Your goal
Copy out the data below from the line containing "Instruction: Copy Darisu's" to the line containing "The height and width of the screenshot is (1564, 1242).", both lines included, with all images left out.

==== Task inputs ====

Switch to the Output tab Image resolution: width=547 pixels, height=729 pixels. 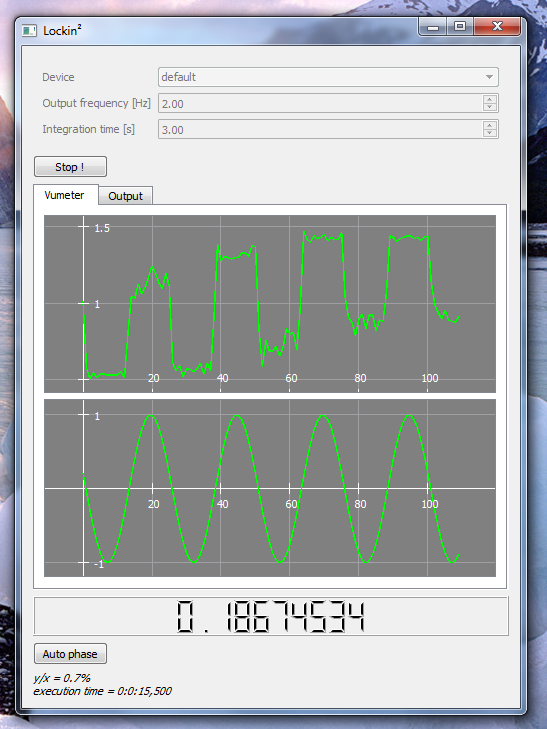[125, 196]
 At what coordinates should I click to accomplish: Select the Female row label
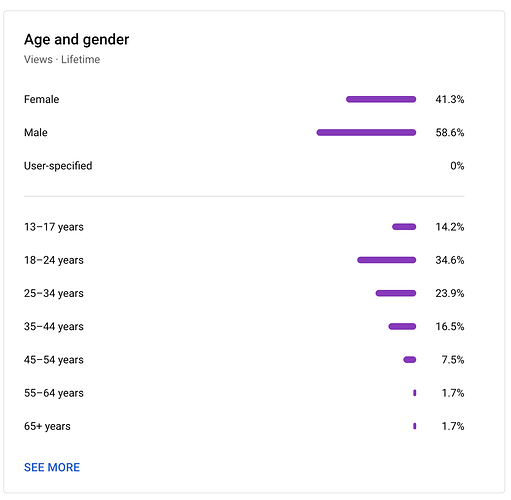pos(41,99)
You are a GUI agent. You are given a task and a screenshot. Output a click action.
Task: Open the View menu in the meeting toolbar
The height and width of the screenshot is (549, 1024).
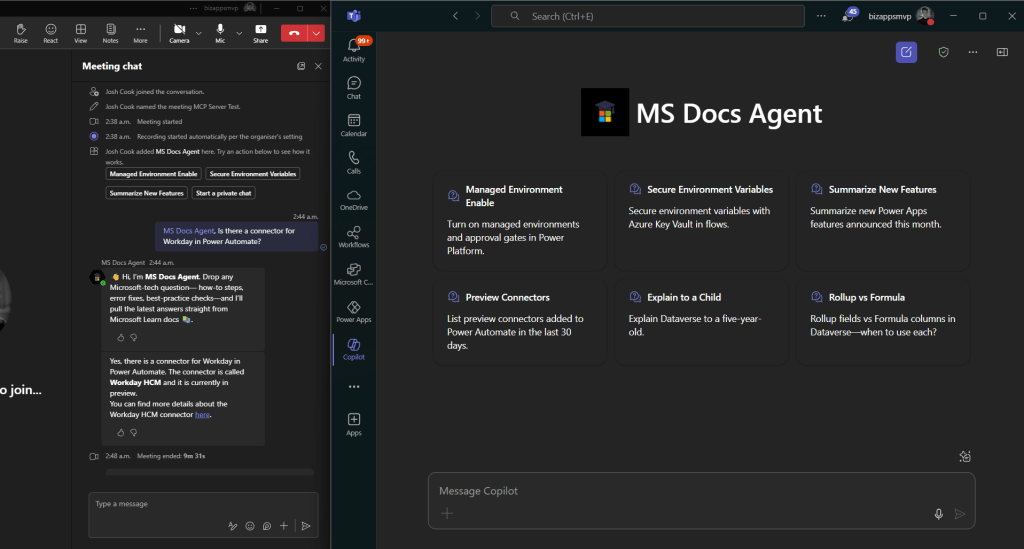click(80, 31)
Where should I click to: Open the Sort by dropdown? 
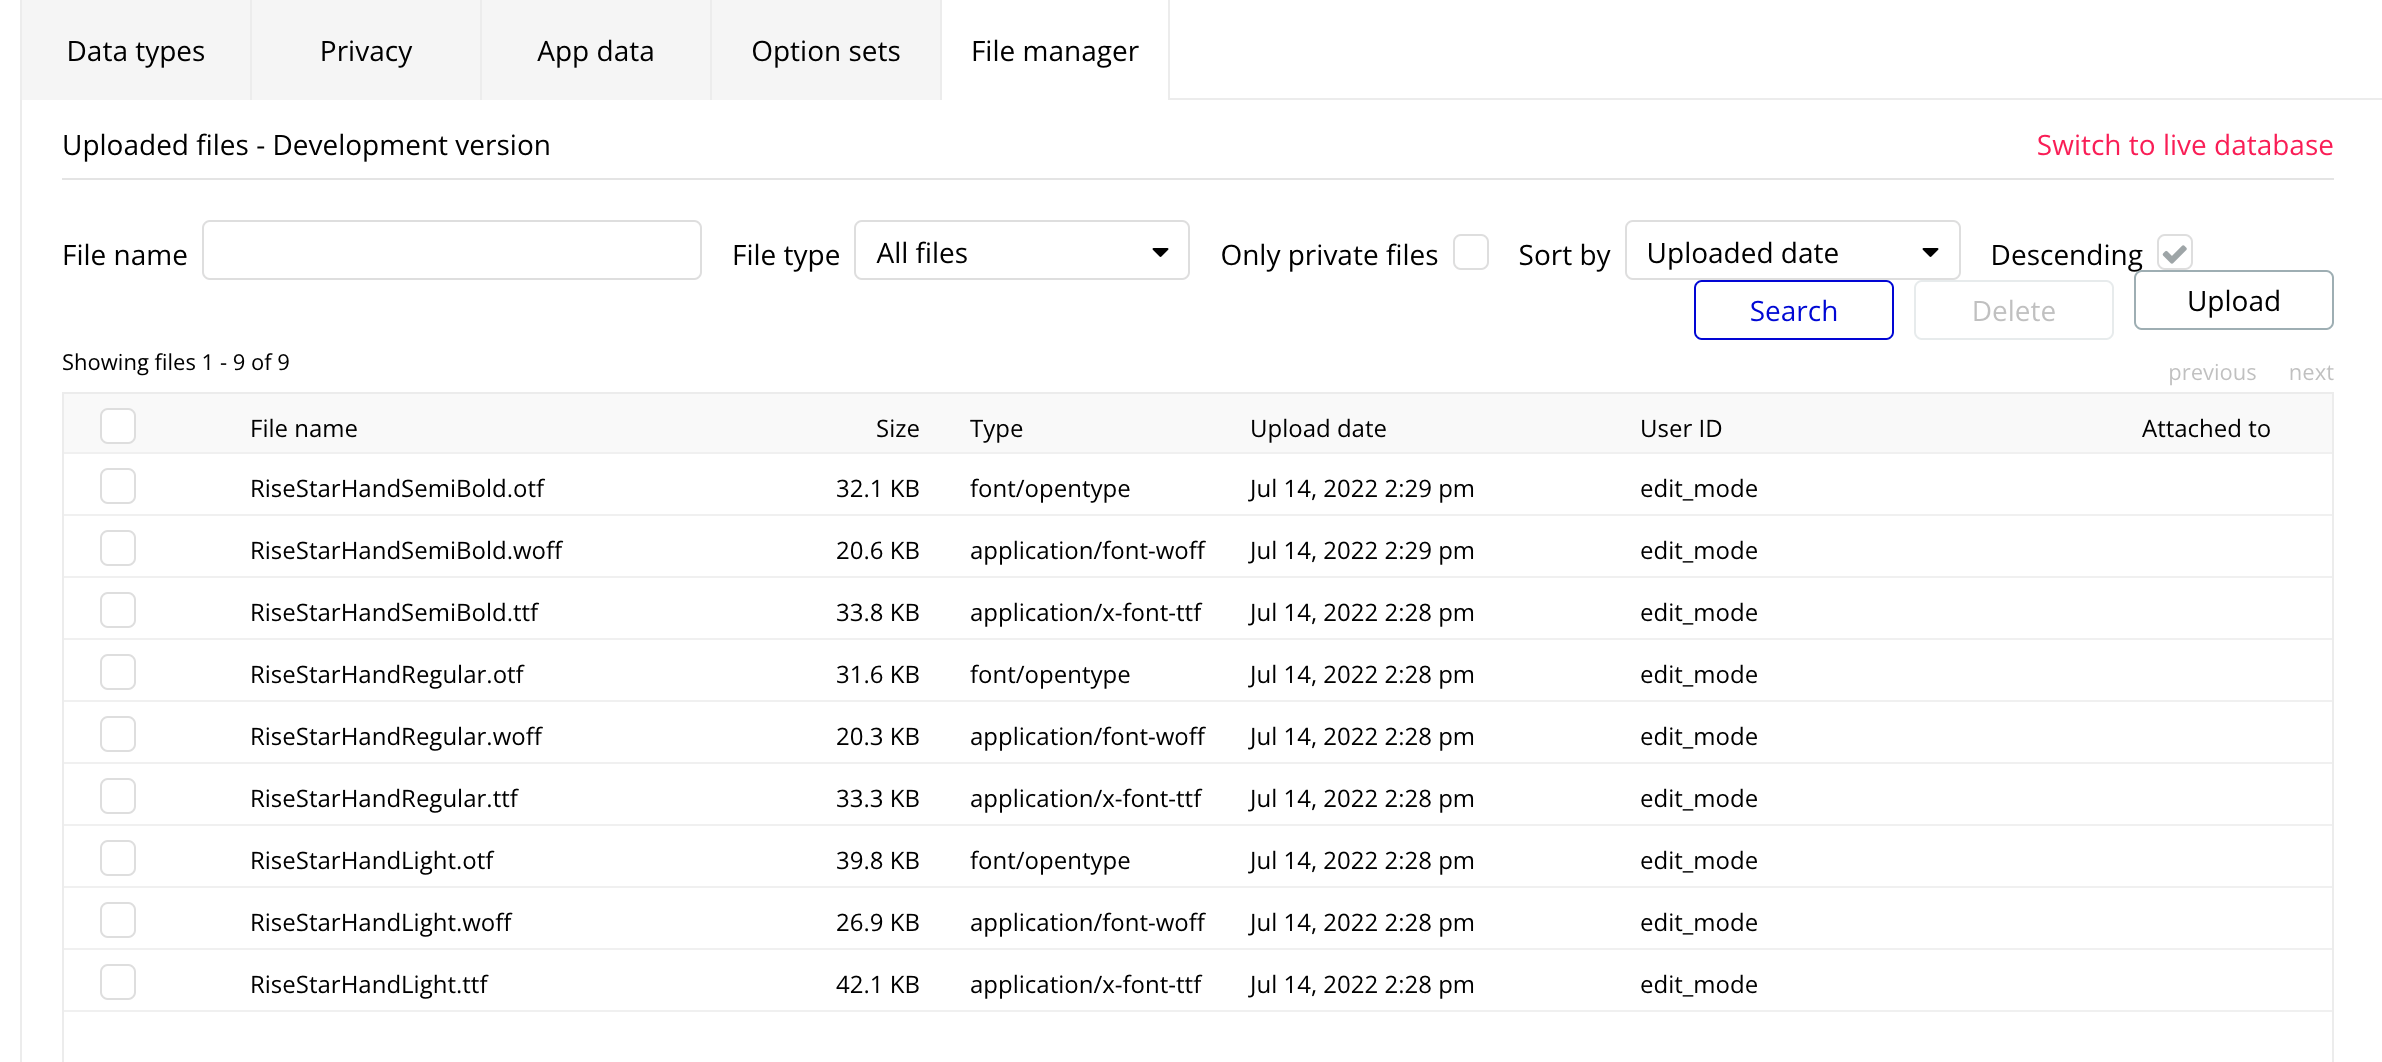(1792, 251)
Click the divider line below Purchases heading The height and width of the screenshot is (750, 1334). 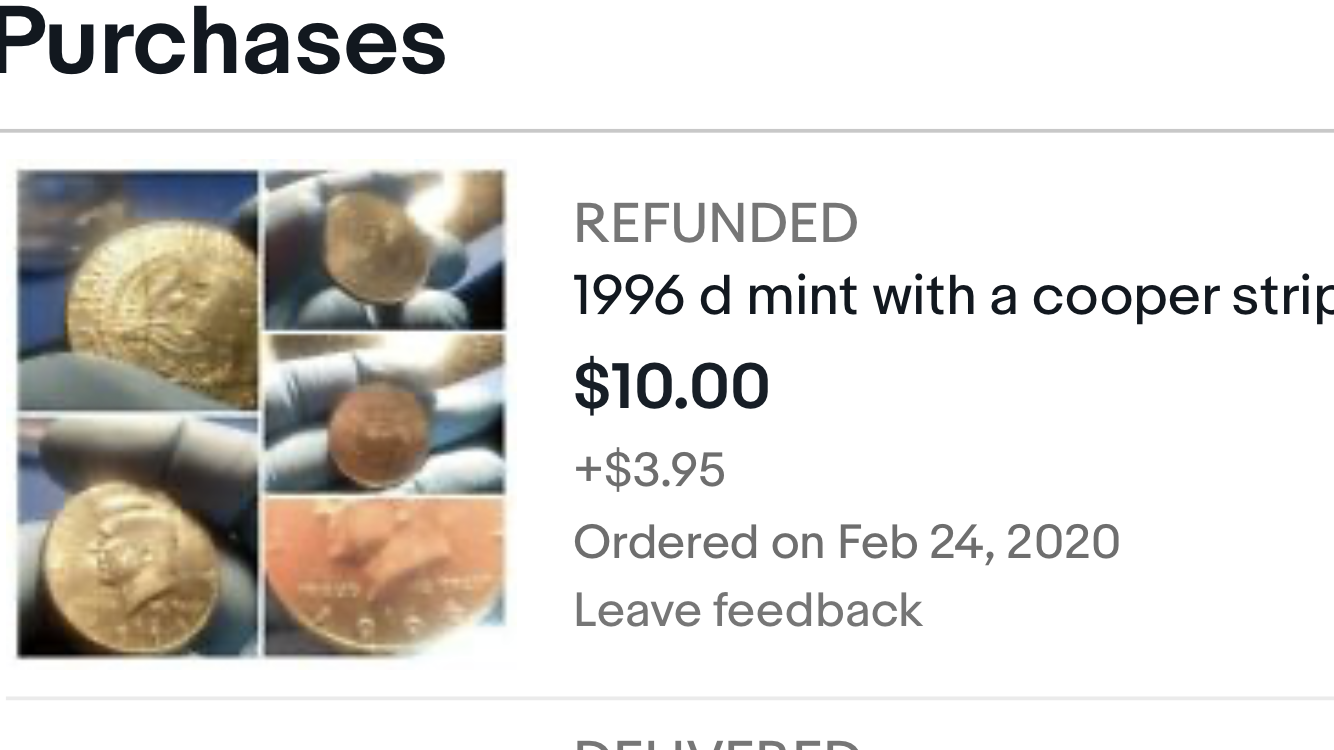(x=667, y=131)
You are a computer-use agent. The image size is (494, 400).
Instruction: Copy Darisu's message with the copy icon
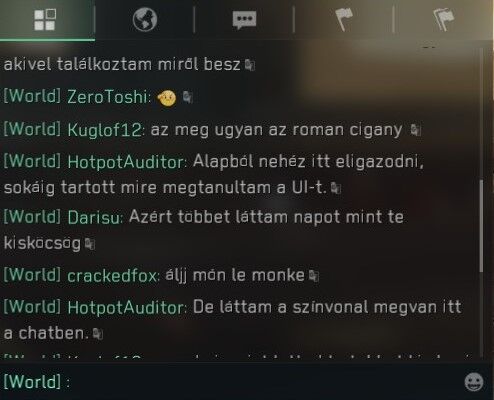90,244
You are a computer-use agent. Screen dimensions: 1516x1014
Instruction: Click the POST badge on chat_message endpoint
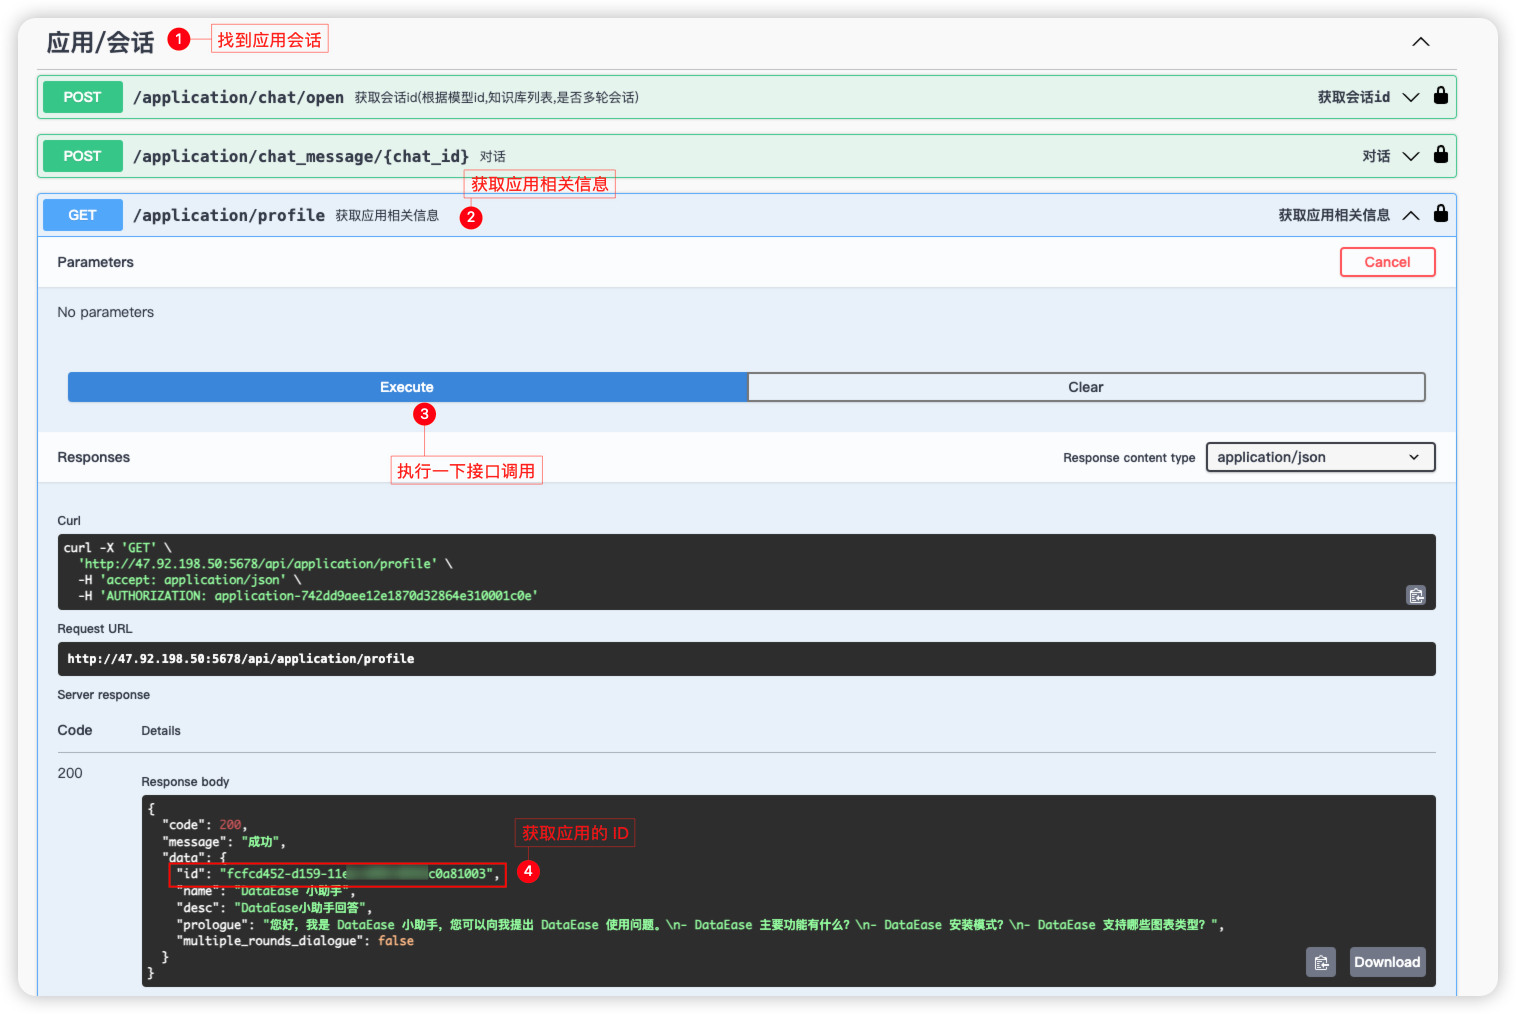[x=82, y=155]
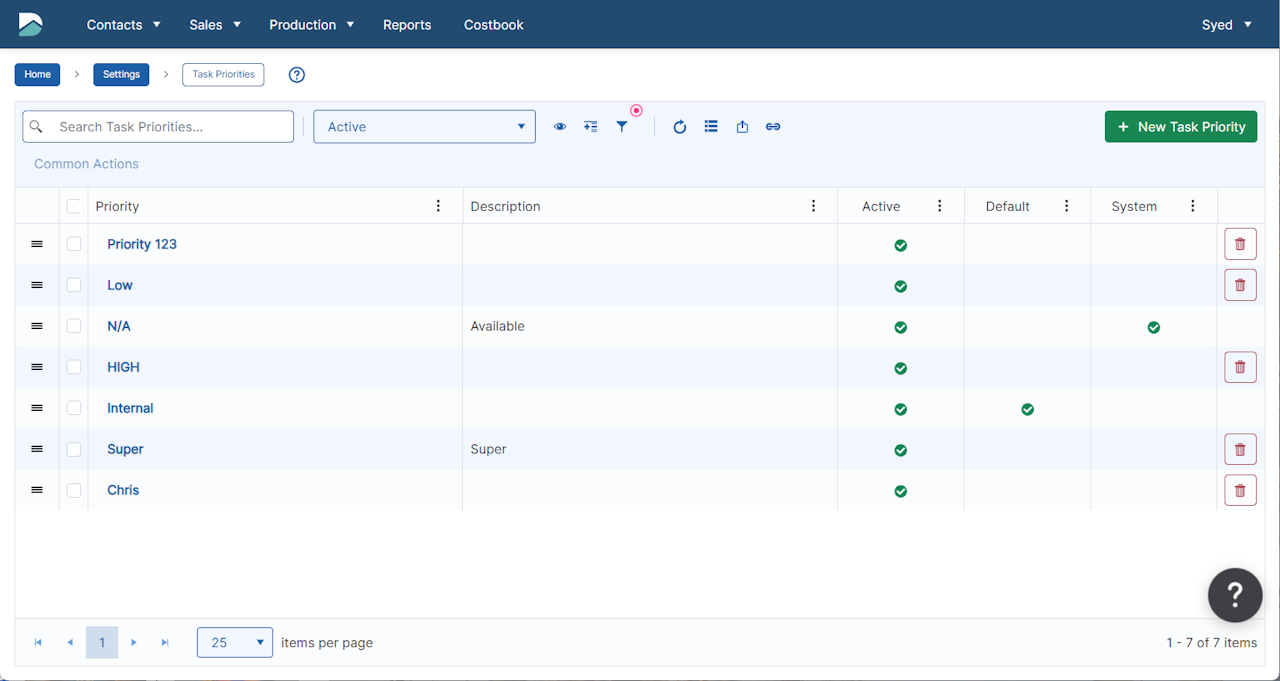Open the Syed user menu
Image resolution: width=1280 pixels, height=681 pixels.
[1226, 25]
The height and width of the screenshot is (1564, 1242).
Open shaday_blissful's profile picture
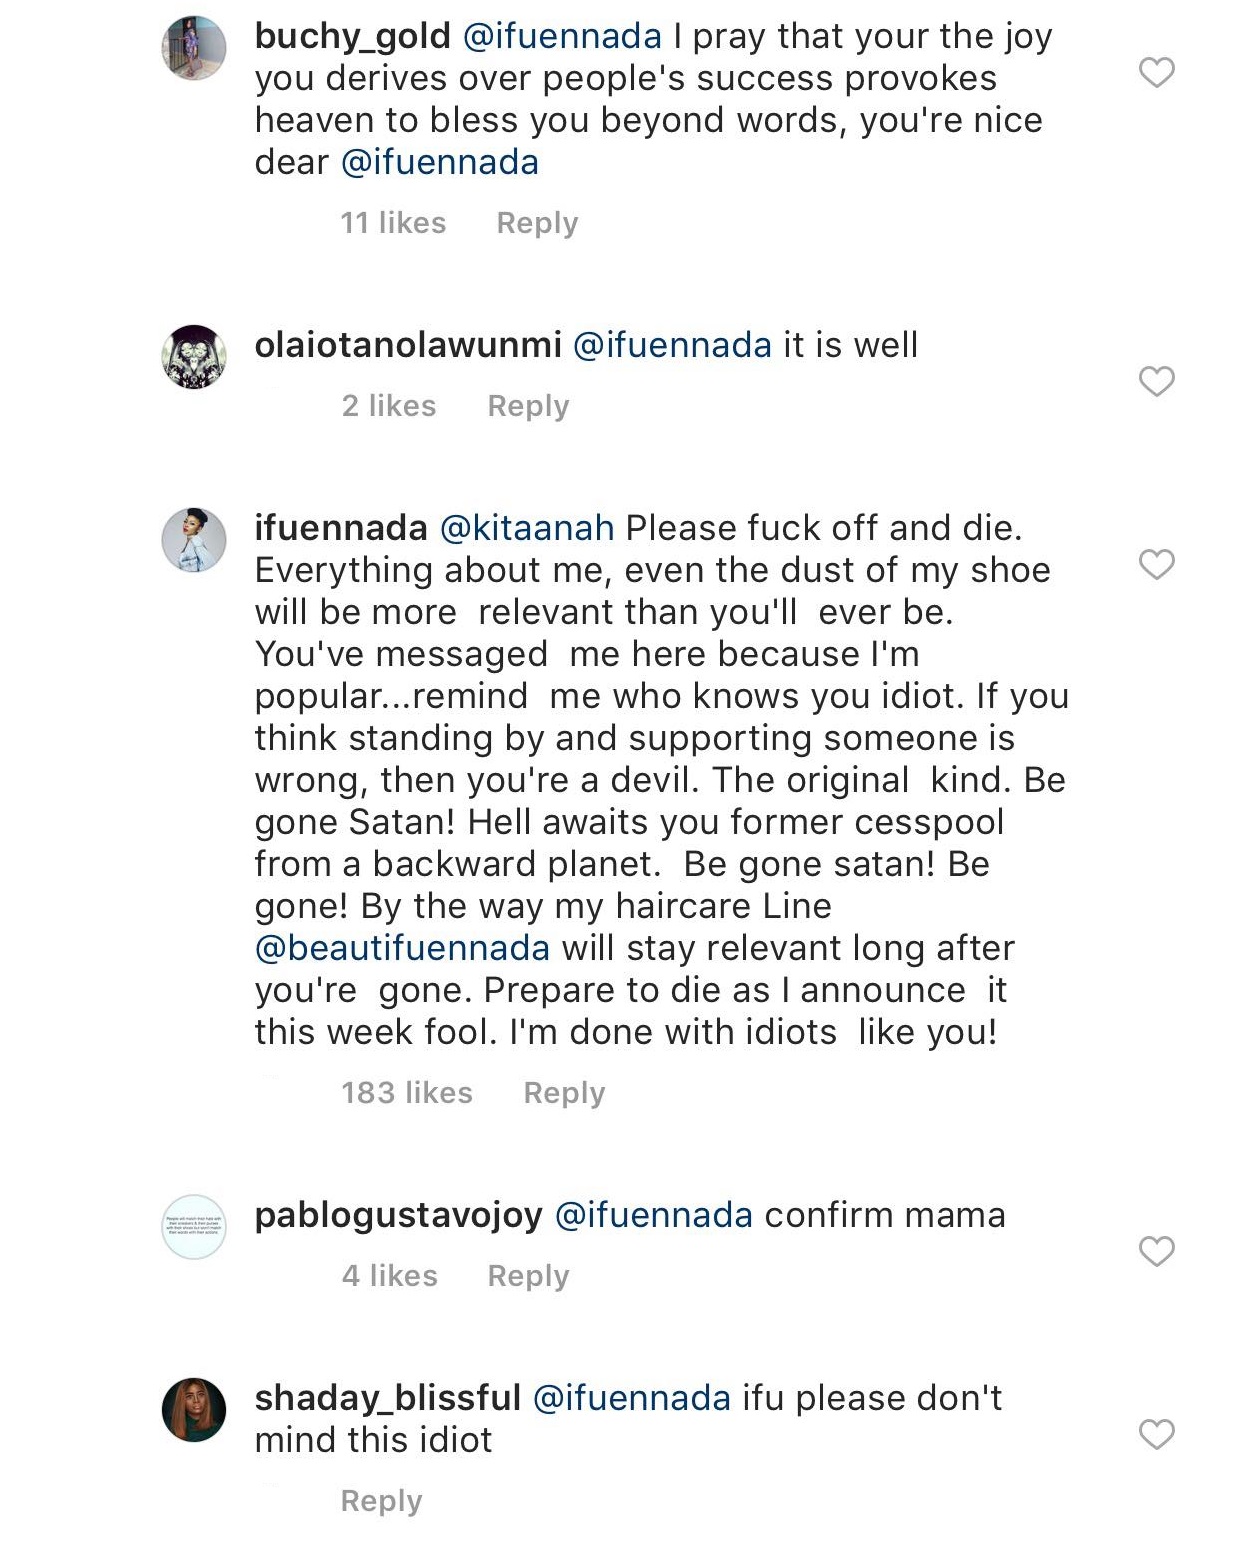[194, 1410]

====

Task result
Instruction: Copy Darisu's message with the copy icon
90,244
You are a computer-use agent. Screen dimensions: 1516x1014
Instruction: Click the POST badge on chat_message endpoint
[x=82, y=155]
Open the Syed user menu
Image resolution: width=1280 pixels, height=681 pixels.
[1226, 25]
The height and width of the screenshot is (1564, 1242).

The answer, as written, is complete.